From c7d31883bcce818ed78264a05cdc666ef7d022d2 Mon Sep 17 00:00:00 2001
From: Alex Cannan <alexfcannan@gmail.com>
Date: Tue, 18 Feb 2025 12:25:57 -0500
Subject: [PATCH] Add jr, sr, and ph.d to punkt abbreviations

---
 whisperx/alignment.py | 26 +++++++++++++-------------
 1 file changed, 13 insertions(+), 13 deletions(-)

diff --git a/whisperx/alignment.py b/whisperx/alignment.py
index 34fbbbb..3e19292 100644
--- a/whisperx/alignment.py
+++ b/whisperx/alignment.py
@@ -24,7 +24,7 @@ from whisperx.types import (
 )
 from nltk.tokenize.punkt import PunktSentenceTokenizer, PunktParameters
 
-PUNKT_ABBREVIATIONS = ['dr', 'vs', 'mr', 'mrs', 'prof']
+PUNKT_ABBREVIATIONS = ['dr', 'vs', 'mr', 'mrs', 'prof', 'jr', 'sr', 'ph.d']
 
 LANGUAGES_WITHOUT_SPACES = ["ja", "zh"]
 
@@ -124,14 +124,14 @@ def align(
     """
     Align phoneme recognition predictions to known transcription.
     """
-    
+
     if not torch.is_tensor(audio):
         if isinstance(audio, str):
             audio = load_audio(audio)
         audio = torch.from_numpy(audio)
     if len(audio.shape) == 1:
         audio = audio.unsqueeze(0)
-    
+
     MAX_DURATION = audio.shape[1] / SAMPLE_RATE
 
     model_dictionary = align_model_metadata["dictionary"]
@@ -148,7 +148,7 @@ def align(
             base_progress = ((sdx + 1) / total_segments) * 100
             percent_complete = (50 + base_progress / 2) if combined_progress else base_progress
             print(f"Progress: {percent_complete:.2f}%...")
-            
+
         num_leading = len(segment["text"]) - len(segment["text"].lstrip())

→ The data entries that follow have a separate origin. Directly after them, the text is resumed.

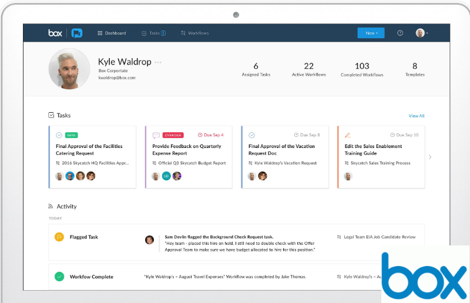Click Sam Devlin's avatar in activity feed
The height and width of the screenshot is (303, 470).
[150, 240]
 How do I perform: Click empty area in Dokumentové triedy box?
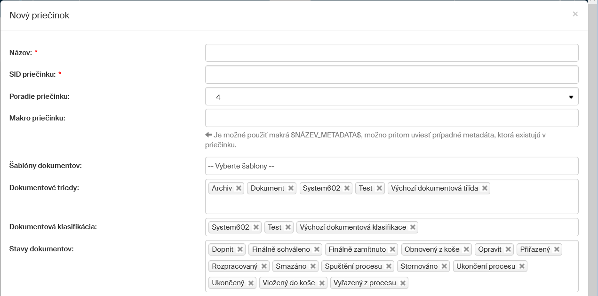[391, 205]
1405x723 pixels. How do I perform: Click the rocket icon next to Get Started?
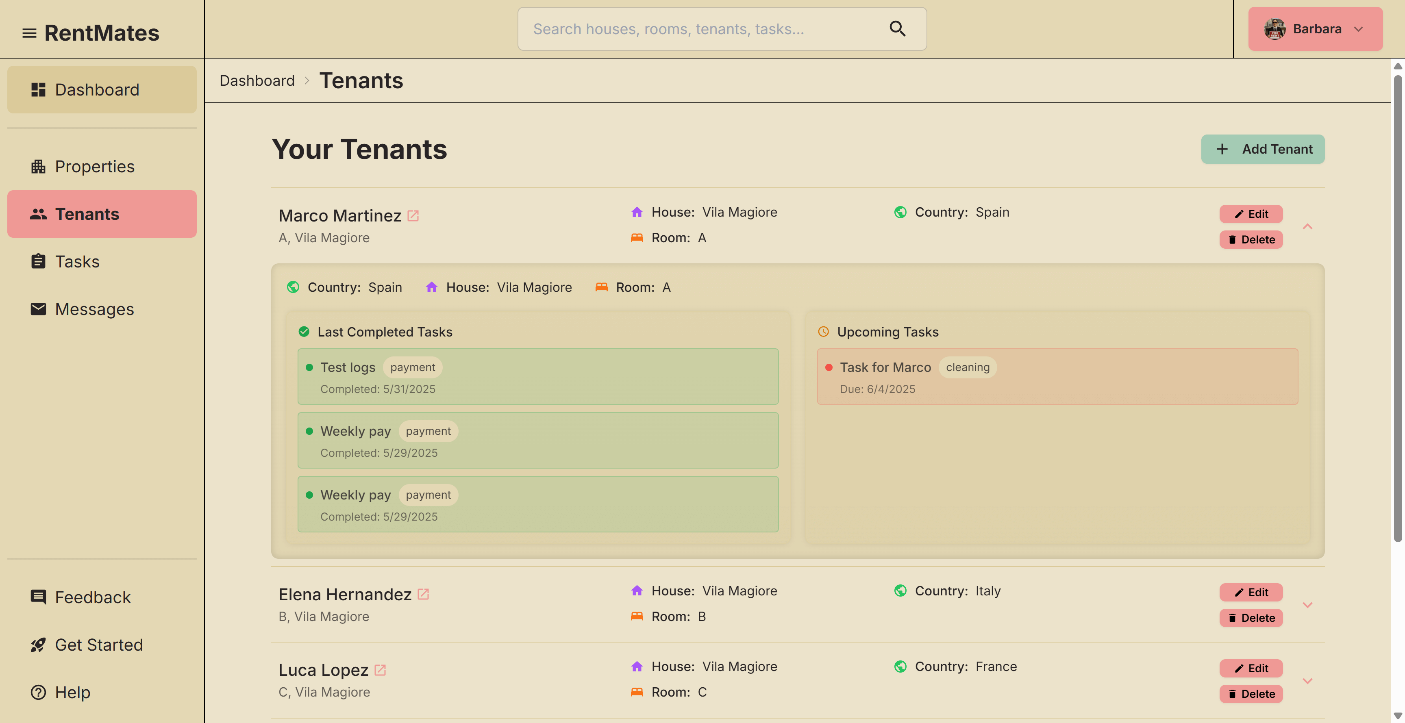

         num_trailing = len(segment["text"]) - len(segment["text"].rstrip())
         text = segment["text"]
@@ -165,7 +165,7 @@ def align(
             # wav2vec2 models use "|" character to represent spaces
             if model_lang not in LANGUAGES_WITHOUT_SPACES:
                 char_ = char_.replace(" ", "|")
-            
+
             # ignore whitespace at beginning and end of transcript
             if cdx < num_leading:
                 pass
@@ -187,7 +187,7 @@ def align(
                 # index for placeholder
                 clean_wdx.append(wdx)
 
-                
+
         punkt_param = PunktParameters()
         punkt_param.abbrev_types = set(PUNKT_ABBREVIATIONS)
         sentence_splitter = PunktSentenceTokenizer(punkt_param)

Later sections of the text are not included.